By Zack Geoghegan on ©February 21st, 2019 @ 3:00pm
The Golden State Warriors are preparing to unleash hell on the post-All-Star break NBA in the form of a fully capable DeMarcus Cousins.
According to the San Fransico Chronicle, Warriors head coach Steve Kerr recently stated that Cousins would have his minutes restrictions lifted, meaning he can now play more than the 25 minutes he was being held to and within an ideal rotation.
“It just depends,” Kerr said after practice on Wednesday, regarding Cousins playing time. “We’ll see how the games go. I don’t think we’ll change the plan too much in terms of how we’re going to play him in the rotations and all that, but I think once we get back into the rhythm, we can absolutely play him for longer stretches, play him down the stretch how we like.”
So what does this mean for Cousins, the Warriors, and the rest of the NBA? Kerr basically unintentionally threatened the rest of the league. A fully healthy Cousins who can close games alongside four other All-Stars – two of them being MVPs – is some “Monstars” from Space Jam type nonsense.
Cousins has played only 11 games for the Warriors since returning from a nearly year-long Achilles tear but doesn’t look to be severely hampered by the once devastating injury.
As a Warrior, Boogie is averaging 13.9 points, 6.8 rebounds, 3.7 assists, 1.3 steals, 1.1 blocks, and 2.1 turnovers per game while shooting 42.4 percent from the field, 29 percent on threes (on 2.8 attempts per outing), and 73.3 percent from the free-throw line. The most significant number, though, is actually quite small.

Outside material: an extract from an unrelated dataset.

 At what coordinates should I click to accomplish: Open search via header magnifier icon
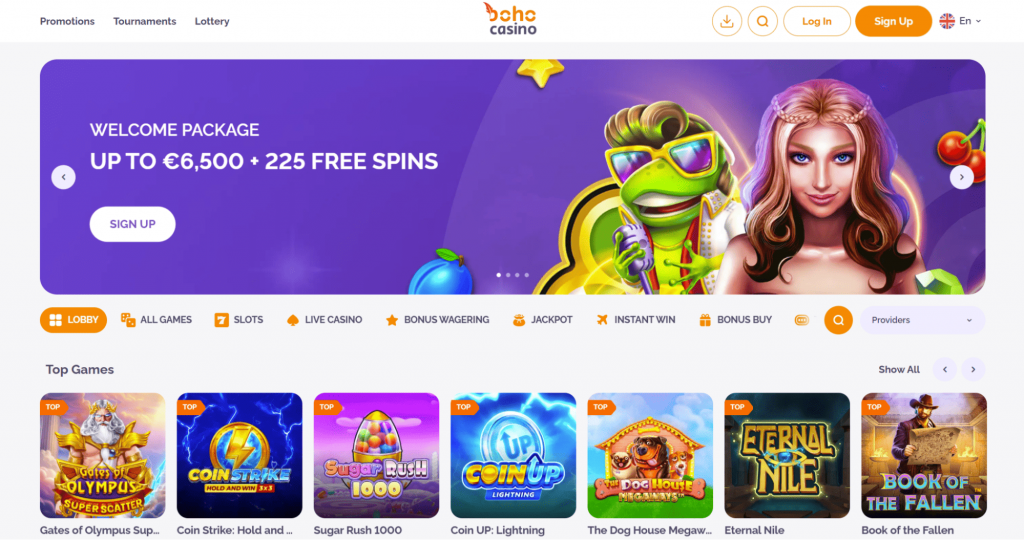(x=762, y=22)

He averages only 23.4 minutes per game and has topped 25 minutes a game in only five of his 11 appearances.
His numbers so far are about on par with where you might expect them to be. Especially when you stretch Cousins’ numbers out on a ‘per-36 minutes’ basis, he’s doing things on the stat sheet that resemble his healthy seasons in New Orleans and Sacramento. But he’s not closing games yet effectively (although the Warriors have gone 10-1 in the games with Cousins, so it’s not like they need him to win games down the stretch at the moment).

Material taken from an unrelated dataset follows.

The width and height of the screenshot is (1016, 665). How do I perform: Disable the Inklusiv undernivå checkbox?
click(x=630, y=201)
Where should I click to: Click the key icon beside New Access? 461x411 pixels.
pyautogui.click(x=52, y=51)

In his first six-to-seven games with the Warriors, Cousins would play up until anywhere around the 5-8 minute mark in the 4th quarter and then come out in favor for other bigs such as Kevon Looney or Jordan Bell. Boogie has only closed out two games so far, one coming in a loss to the Philadelphia 76ers in his sixth game back and the other in a close win over the Miami Heat in his 10th game back. He played up until the last two minutes in his 11th and most recent game back against the Utah Jazz, a game the Warriors won by seven. The only game in which he has not appeared in the fourth quarter is during his eighth game back, which was a blowout Warriors win over the San Antonio Spurs.
So what we can take from this small trend is that Kerr has already been slowly trying to acclimate Cousins into the closing lineup. Now that the center has had over a week off and with only 25 games left in the regular season, this is the perfect time to get him into a rhythm as the postseason draws near (especially since he shot a combined 6-23 in his last two games playing 26 and 28 minutes, respectively). And considering how often Cousins has been in foul trouble through only 11 games (he’s registered at least three fouls in all 11 games and more than four in five games. He fouled out once in his very first appearance for Golden State, however, he never fouled more than three times per game over his five most recent outings), he needs all the on-court experience he can get right now.
The Warriors closing lineup will now likely feature Stephen Curry, Klay Thompson, Kevin Durant, Draymond Green, and Cousins. Those five have only shared the court for a total of 243 possessions (fifth-most among Warriors rotations), but the numbers are encouraging – and somewhat frightening. That group averages 115.2 points per 100 possessions, according to Cleaning the Glass, which is an above average figure, but what’s scary is that they boast an effective field goal percentage of 58.3 percent, a borderline elite number.
*Side note: Cousins has not played more than 80 possessions with any other five-man groups.*
Overall, when Cousins has played, the Warriors have dominated. Through 530 total possessions played, Boogie has the Warriors ranking in the 86th percentile in total points per 100 possessions differential. Basically, for every 100 possessions (including both offense and defense), the Warriors are outscoring their opponents by 6.8 points when Cousins is on the floor. That’s very very good, but also a small(ish) sample size.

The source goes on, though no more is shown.